2つ目の課題地は、茨城県つくば市にある、区域指定(都市計画法34条11号地域)の土地です。市街化調整区域でありながら、誰でも住宅や一定の小規模な店舗や事業所を建てられる、通称11号地域です。
地権者の一人であり、桜中部地区町づくり協議会の会長でもある塚本康彦さんの案内による、現地の散策から課題が始まりました。
遠くに美しく筑波山を臨むつくば市大(おお)の街。旧家も多く残る、田んぼに囲まれたこの集落は、現在は兼業農家ばかりで、専業はないとのこと。すぐそばを流れる桜川から水を引いていますが、大きな水害もなく、台風も避けて通る地域で、とても恵まれた地域であることなどを、歩きながら、塚本さんより解説をいただきました。

塚本さんの案内による、現地散策の様子

散策を通じて、「旧家の残る集落の中でも、ここは道幅がとても広い。
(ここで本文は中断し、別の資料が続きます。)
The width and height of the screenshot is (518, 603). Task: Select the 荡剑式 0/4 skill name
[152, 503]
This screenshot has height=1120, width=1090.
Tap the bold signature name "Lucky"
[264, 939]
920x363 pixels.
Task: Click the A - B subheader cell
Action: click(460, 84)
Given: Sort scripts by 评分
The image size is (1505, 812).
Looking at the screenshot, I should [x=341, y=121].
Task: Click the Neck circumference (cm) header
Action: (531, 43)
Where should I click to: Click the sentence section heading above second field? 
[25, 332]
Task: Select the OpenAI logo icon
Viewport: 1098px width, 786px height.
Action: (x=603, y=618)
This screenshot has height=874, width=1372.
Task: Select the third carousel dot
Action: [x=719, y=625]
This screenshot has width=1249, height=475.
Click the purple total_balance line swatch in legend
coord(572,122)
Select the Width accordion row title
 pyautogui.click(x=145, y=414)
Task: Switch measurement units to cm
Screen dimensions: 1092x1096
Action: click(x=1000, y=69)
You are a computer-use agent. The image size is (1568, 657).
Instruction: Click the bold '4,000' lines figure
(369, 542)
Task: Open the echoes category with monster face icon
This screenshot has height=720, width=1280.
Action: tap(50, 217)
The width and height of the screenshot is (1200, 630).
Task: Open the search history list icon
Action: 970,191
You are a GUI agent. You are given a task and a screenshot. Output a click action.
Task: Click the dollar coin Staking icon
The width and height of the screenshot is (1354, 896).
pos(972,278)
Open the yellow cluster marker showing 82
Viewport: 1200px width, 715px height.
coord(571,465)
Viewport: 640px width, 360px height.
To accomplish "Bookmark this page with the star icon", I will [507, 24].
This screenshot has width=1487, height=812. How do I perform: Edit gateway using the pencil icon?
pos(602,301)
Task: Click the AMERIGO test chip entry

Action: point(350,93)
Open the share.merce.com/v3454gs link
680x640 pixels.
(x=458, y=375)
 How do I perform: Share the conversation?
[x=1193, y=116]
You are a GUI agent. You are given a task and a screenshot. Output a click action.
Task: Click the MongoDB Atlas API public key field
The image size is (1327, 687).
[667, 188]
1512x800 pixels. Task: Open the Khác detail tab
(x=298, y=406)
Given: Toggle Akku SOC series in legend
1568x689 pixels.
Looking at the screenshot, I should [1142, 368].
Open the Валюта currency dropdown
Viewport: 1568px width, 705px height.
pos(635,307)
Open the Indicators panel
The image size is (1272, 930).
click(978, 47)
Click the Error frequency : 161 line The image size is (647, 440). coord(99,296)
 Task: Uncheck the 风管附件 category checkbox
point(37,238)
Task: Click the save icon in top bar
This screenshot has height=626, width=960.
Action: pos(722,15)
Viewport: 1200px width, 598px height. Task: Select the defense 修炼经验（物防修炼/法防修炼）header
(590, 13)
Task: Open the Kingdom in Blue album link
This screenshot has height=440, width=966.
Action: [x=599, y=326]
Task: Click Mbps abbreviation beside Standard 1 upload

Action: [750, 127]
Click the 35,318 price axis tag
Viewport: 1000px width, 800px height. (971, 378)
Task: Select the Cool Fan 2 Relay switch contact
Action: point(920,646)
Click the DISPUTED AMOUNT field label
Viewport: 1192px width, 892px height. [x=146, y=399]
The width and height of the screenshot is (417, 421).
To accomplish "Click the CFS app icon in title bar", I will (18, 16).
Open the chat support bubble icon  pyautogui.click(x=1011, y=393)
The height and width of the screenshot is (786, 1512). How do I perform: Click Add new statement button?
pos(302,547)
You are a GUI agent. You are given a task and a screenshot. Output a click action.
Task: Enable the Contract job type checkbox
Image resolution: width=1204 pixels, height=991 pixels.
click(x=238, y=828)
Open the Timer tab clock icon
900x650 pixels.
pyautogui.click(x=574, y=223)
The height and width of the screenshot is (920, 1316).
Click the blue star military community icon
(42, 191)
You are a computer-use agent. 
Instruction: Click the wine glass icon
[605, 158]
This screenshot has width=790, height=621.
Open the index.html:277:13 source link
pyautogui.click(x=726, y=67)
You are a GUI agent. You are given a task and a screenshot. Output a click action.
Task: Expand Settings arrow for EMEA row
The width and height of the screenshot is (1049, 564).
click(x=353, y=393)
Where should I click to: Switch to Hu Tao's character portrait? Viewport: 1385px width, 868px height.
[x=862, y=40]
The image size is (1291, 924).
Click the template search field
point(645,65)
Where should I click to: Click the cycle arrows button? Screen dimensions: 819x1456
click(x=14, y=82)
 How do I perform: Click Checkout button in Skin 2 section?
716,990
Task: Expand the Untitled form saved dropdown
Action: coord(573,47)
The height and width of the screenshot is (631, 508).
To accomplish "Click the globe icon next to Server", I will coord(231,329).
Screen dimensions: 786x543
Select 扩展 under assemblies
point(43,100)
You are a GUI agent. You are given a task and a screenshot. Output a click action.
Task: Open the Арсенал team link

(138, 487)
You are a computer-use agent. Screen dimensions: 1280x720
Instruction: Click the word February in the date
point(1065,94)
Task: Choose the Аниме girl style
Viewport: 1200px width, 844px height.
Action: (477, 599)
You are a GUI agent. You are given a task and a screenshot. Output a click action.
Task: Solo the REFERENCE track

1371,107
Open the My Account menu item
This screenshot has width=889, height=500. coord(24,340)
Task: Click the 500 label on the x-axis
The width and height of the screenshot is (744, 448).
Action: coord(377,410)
裕福な集落だったに違いない。」と分析する声も聞こえました。
課題は、この区域の一角約1,200坪の土地です。現況は畑ですが、この土地の利用を考えた時、ここにどんな「新農家住宅」の町角を計画すべきなのか。今回は、土地は定借とする前提としました。
課題地は広く、1区画300㎡以上とするといったルールだけの漠然とした問いかけに、戸惑いを隠せない参加者。「細かいルール(規制)の中で考えるのではなく、自分ならここにどんな町をつくりたいか、まずはそういう単純な問いかけから入ってほしい」という塾長の田瀬さん。
どういう風に進めようか、少しずつ話をする中、参加者のペンが動き始めました。昼食を挟むものの、みんなすぐに机に戻り、再び課題に向きあいます。こちらも、短時間で多くの案が出揃いました。
畑への日当たりを重視したプラン、納屋を中心としたユニットプランなど、塾長も目をみはる案も多く見受けられ、参加者も多くの気づきを得ました。

自らもプランを引く、塾長の田瀬さん

イベント後、それぞれの地域に戻った参加者が、これからの郊外型住宅、また町角を考える時、こういう頭の使い方が必要なのだということをしっかり学べたのではないでしょうか。
今回の取り組みは、まだ先例を持たない新しい用途地域「田園住居地域」を見据えた、他に類を見ない、最新のケース・スタディ・ハウスの試みです。東京大学大学院新領域創成科学研究科の博士の参加もあり、この取り組みの注目度の高さがうかがえました。

参加者みんなで記念撮影

「普段使わない頭を使ったから、疲れたなぁ!」と、満足の笑顔で語る参加者。最後に、それぞれに忙しい中2日間を割いて勉強した仲間で、記念撮影を行いました。町の工務店ネット代表の小池一三は、「この勉強会を皮切りに、全国各地で実地を取り上げながら勉強会を行っていきたい」と、声高らかに宣言をしました。
ご参加のみなさま、講師を務めていただきましたみなさま、ありがとうございました。